3 Results and discussion

3.1 Phenolic compounds and tannins

Regarding to the phenolic compounds content (Table 1), statistical differences were observed between the cultivars in both processing forms (raw and cooked beans), and the highest value was reported for the raw Pontal bean (3.44 mg g-1). After cooking, the Pontal bean still presented higher phenolic compounds values than the commercial bean. It was noted that cooking reduced phenolic compounds by 64 and 69%, respectively in the Pontal and commercial cultivars. Silva et al. (2009) studied the Pontal bean and found 4.51 mg g-1 of phenolic compounds in raw beans and 0.49 mg g-1 in cooked beans. On the other hand, Delfino and Canniatti-Brazaca (2008) studied the common bean and reported 0.24 mg g-1 of phenolic compounds in raw beans and 0.04 mg g-1 of phenolic compounds in cooked commercial beans, lower values than those of the present study. According to Granito et al. (2007), processing such as cooking may promote degradation amongst the aromatic rings of the phenolic compounds, leading to polymerization reactions or structural breaks, which are reflected in the lower phenolic content of the cooked beans. Ranilla et al. (2009) affirmed that other factors such as the soaking and draining stage can reduce the total phenolic content and antioxidant capacity of the beans. In treatments without soaking and where the cooking water was not discarded, specific phenolic compounds such as flavonols and phenolic acids could be detected.
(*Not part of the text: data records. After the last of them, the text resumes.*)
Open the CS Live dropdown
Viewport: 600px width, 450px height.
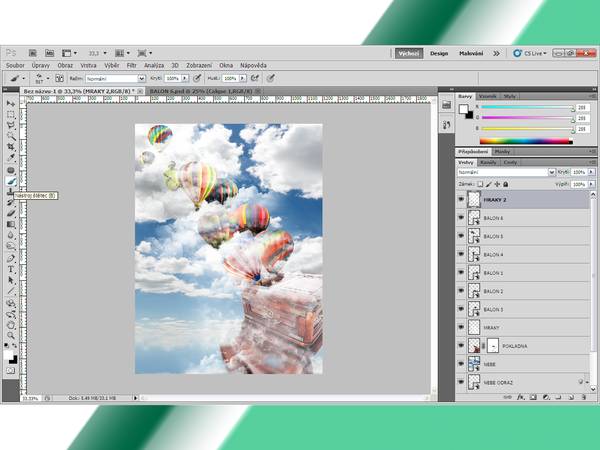[535, 53]
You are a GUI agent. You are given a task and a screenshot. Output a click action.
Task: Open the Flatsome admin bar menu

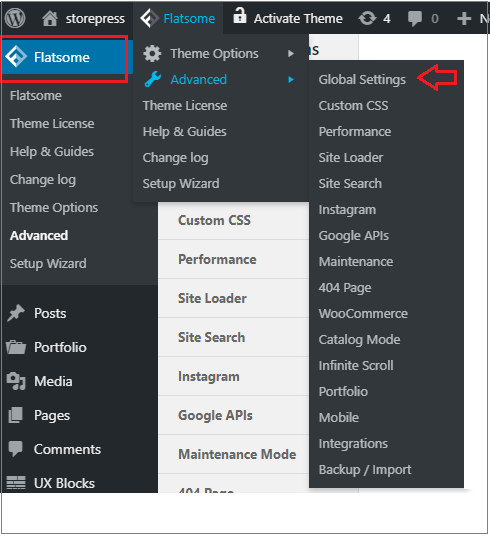(x=178, y=18)
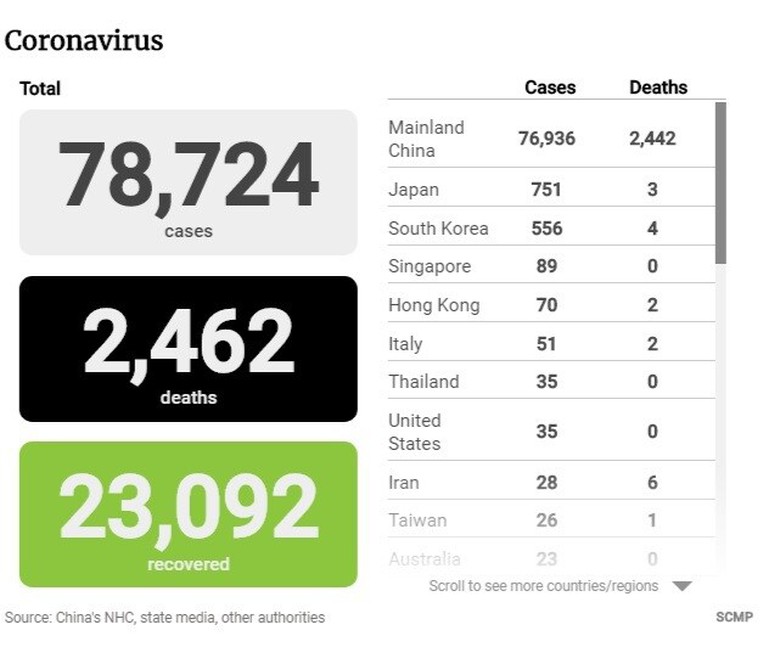Click Iran in the country list
This screenshot has height=664, width=780.
(x=403, y=482)
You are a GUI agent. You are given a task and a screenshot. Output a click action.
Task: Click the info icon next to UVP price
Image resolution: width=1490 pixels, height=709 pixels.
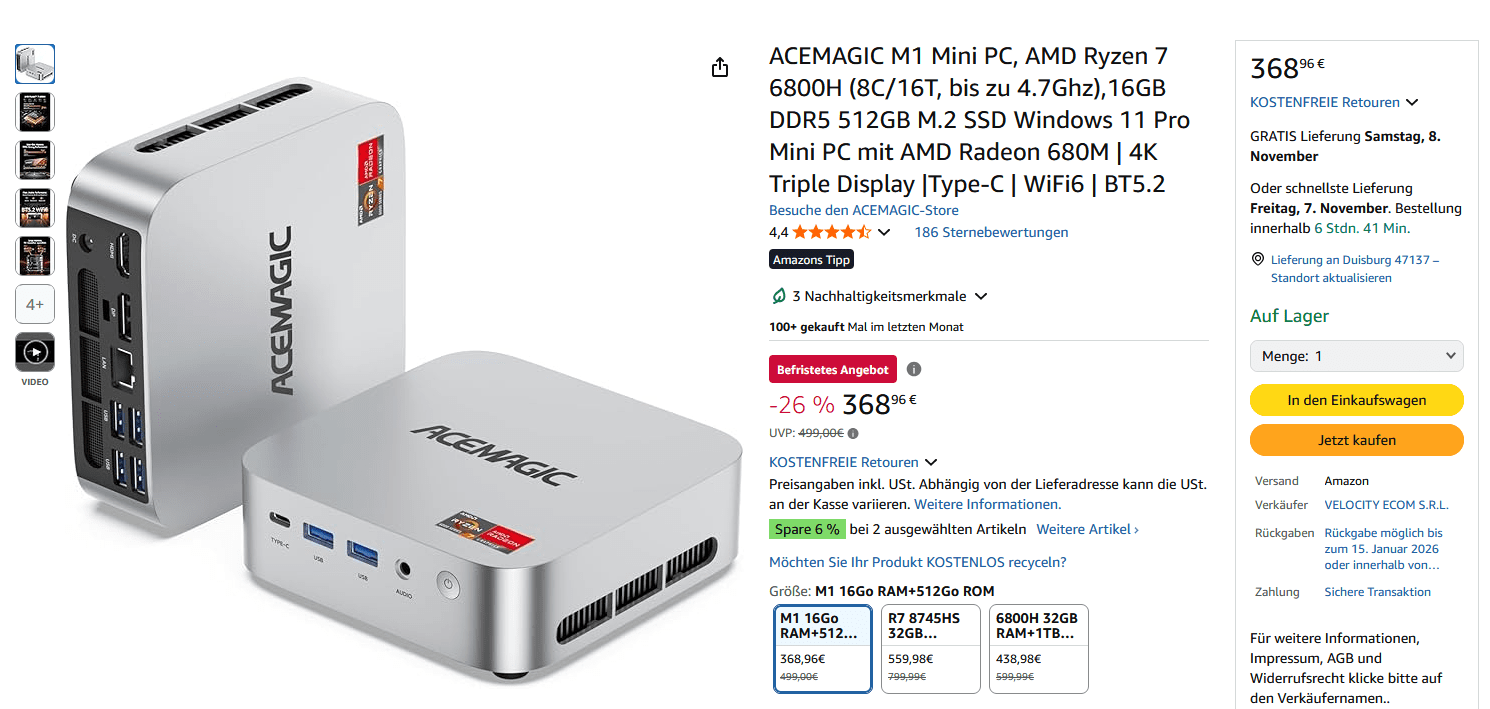pyautogui.click(x=853, y=433)
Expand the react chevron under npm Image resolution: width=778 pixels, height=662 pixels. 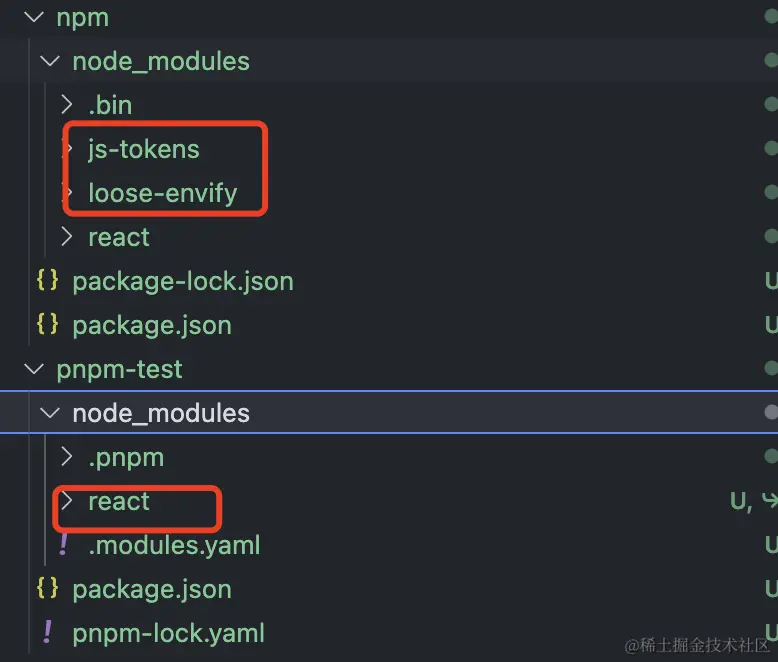(x=66, y=237)
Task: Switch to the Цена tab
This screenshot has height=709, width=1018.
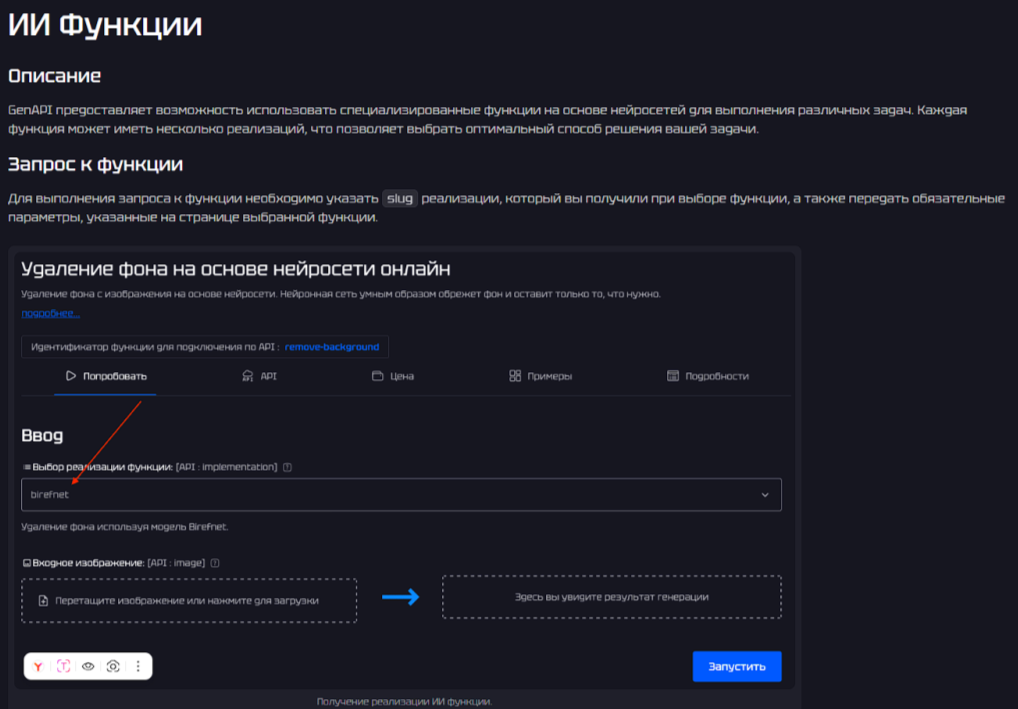Action: click(393, 376)
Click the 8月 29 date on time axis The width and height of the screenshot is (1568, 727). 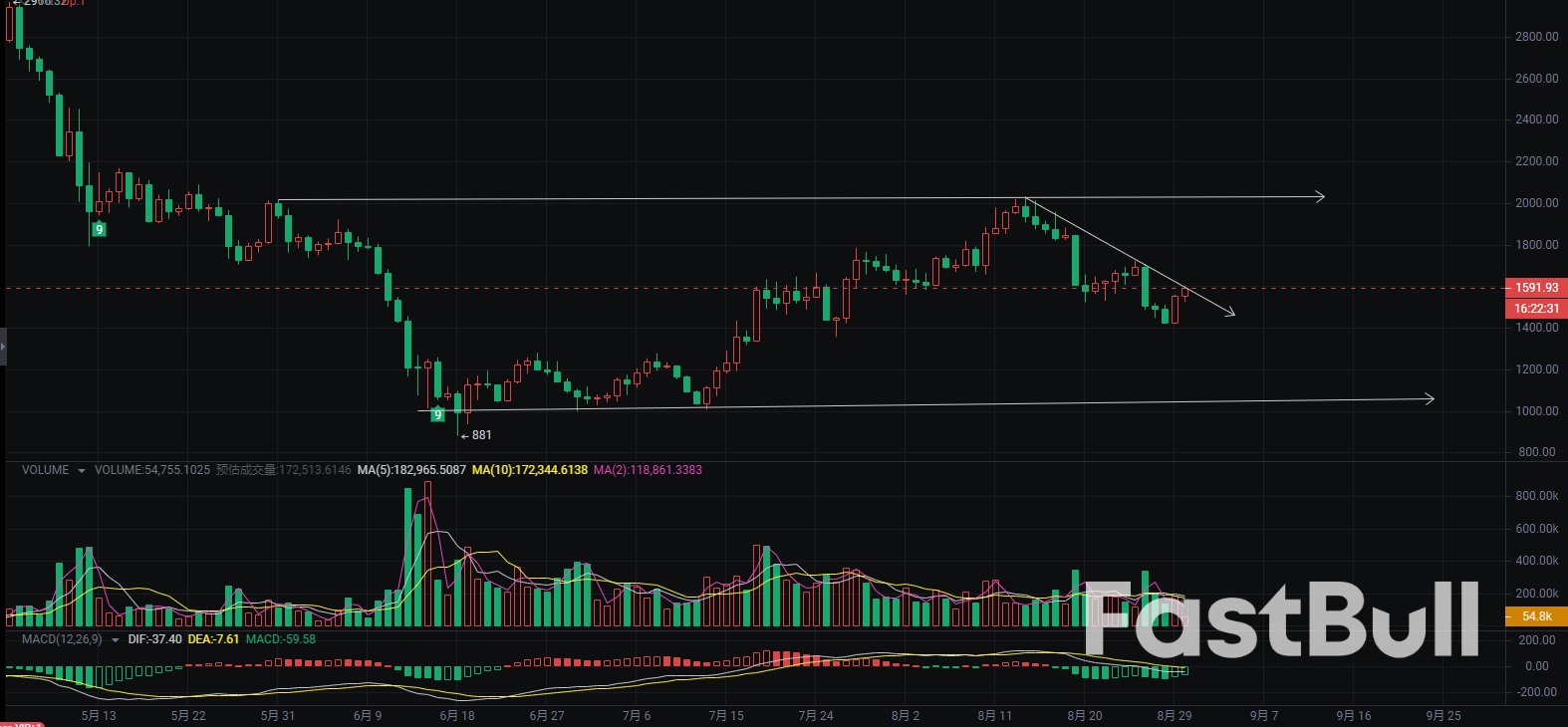point(1174,715)
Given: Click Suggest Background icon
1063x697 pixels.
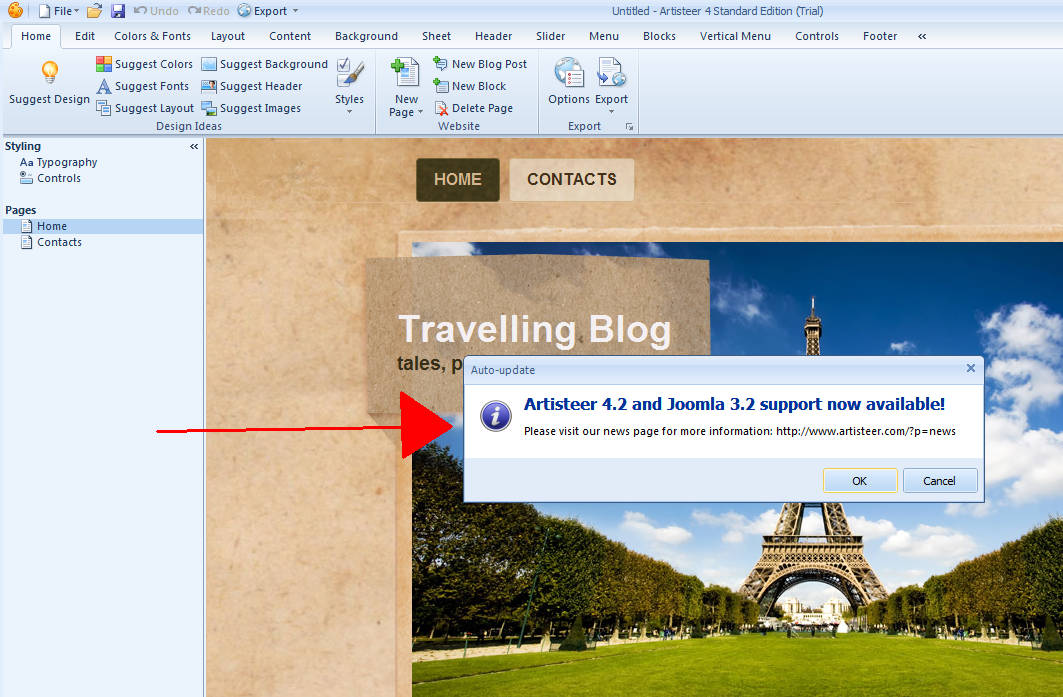Looking at the screenshot, I should tap(209, 64).

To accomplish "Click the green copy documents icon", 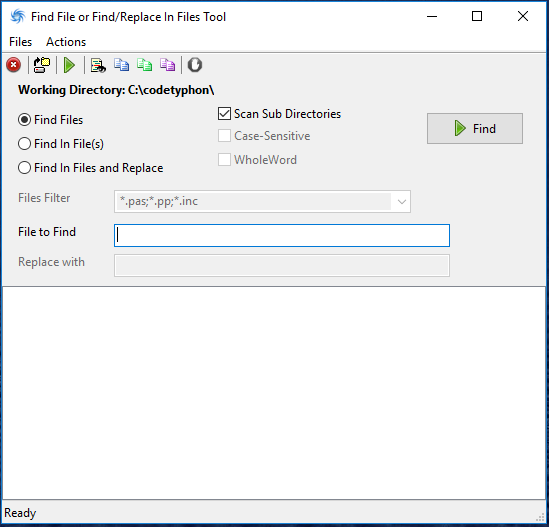I will [145, 65].
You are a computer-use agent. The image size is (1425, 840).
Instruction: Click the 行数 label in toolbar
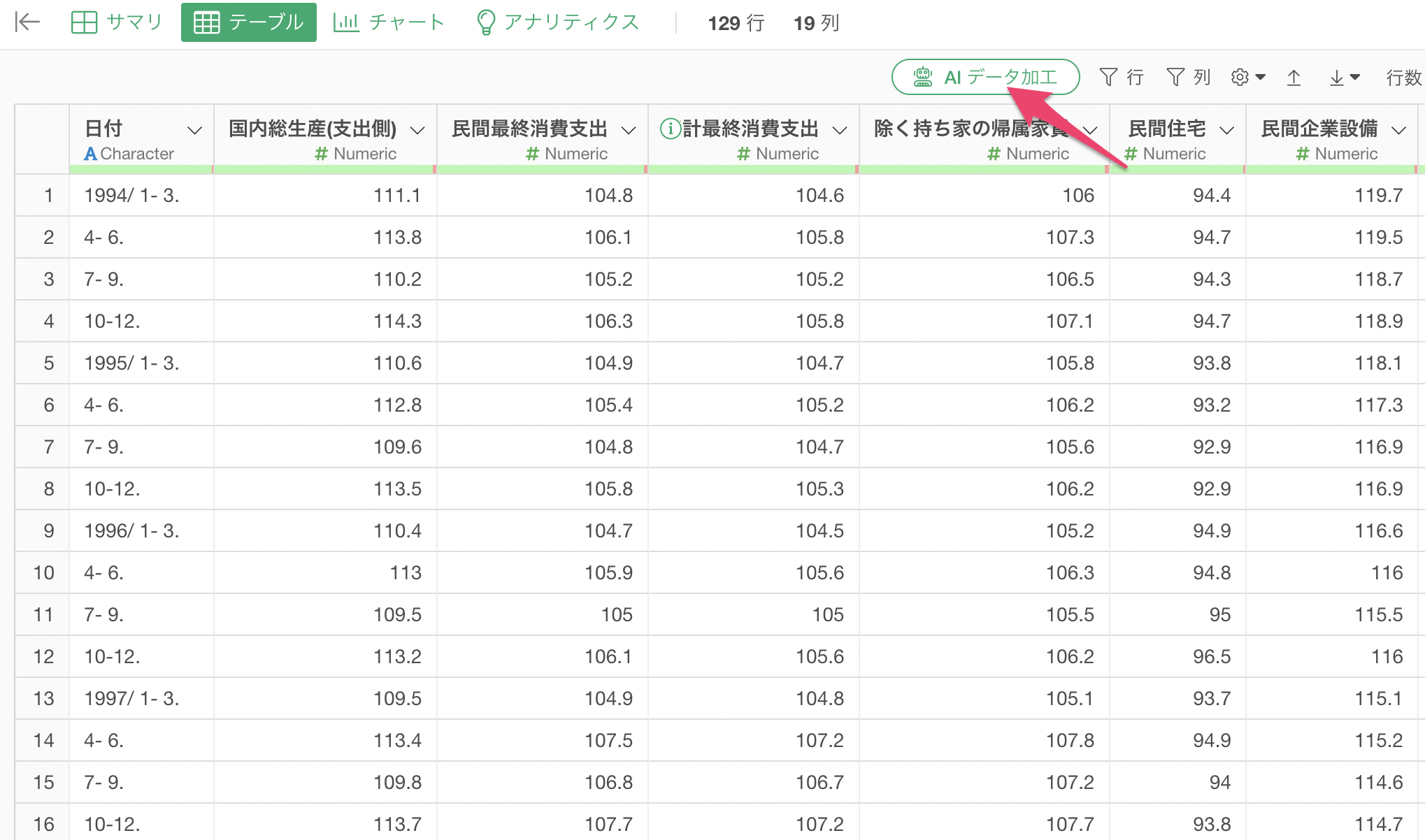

Table 1 Phenolic compound and tannin contents of raw and cooked beans (Phaseolus vulgaris L.) (dry weight basis). 

Phenolic compounds (mg g-1) Tannins (mg Eq g-1)
Raw Cooked Raw Cooked
Pontal 3.44 ± 0.571a2A3 2.23 ± 0.17aB 2.15 ± 0.04aA 0.02 ± 0.00aB
Commercial 1.88 ± 0.16bA 1.31 ± 0.16bB 0.42 ± 0.00bA 0.03 ± 0.00aB

1Data represent mean ± standard deviation (n = 3).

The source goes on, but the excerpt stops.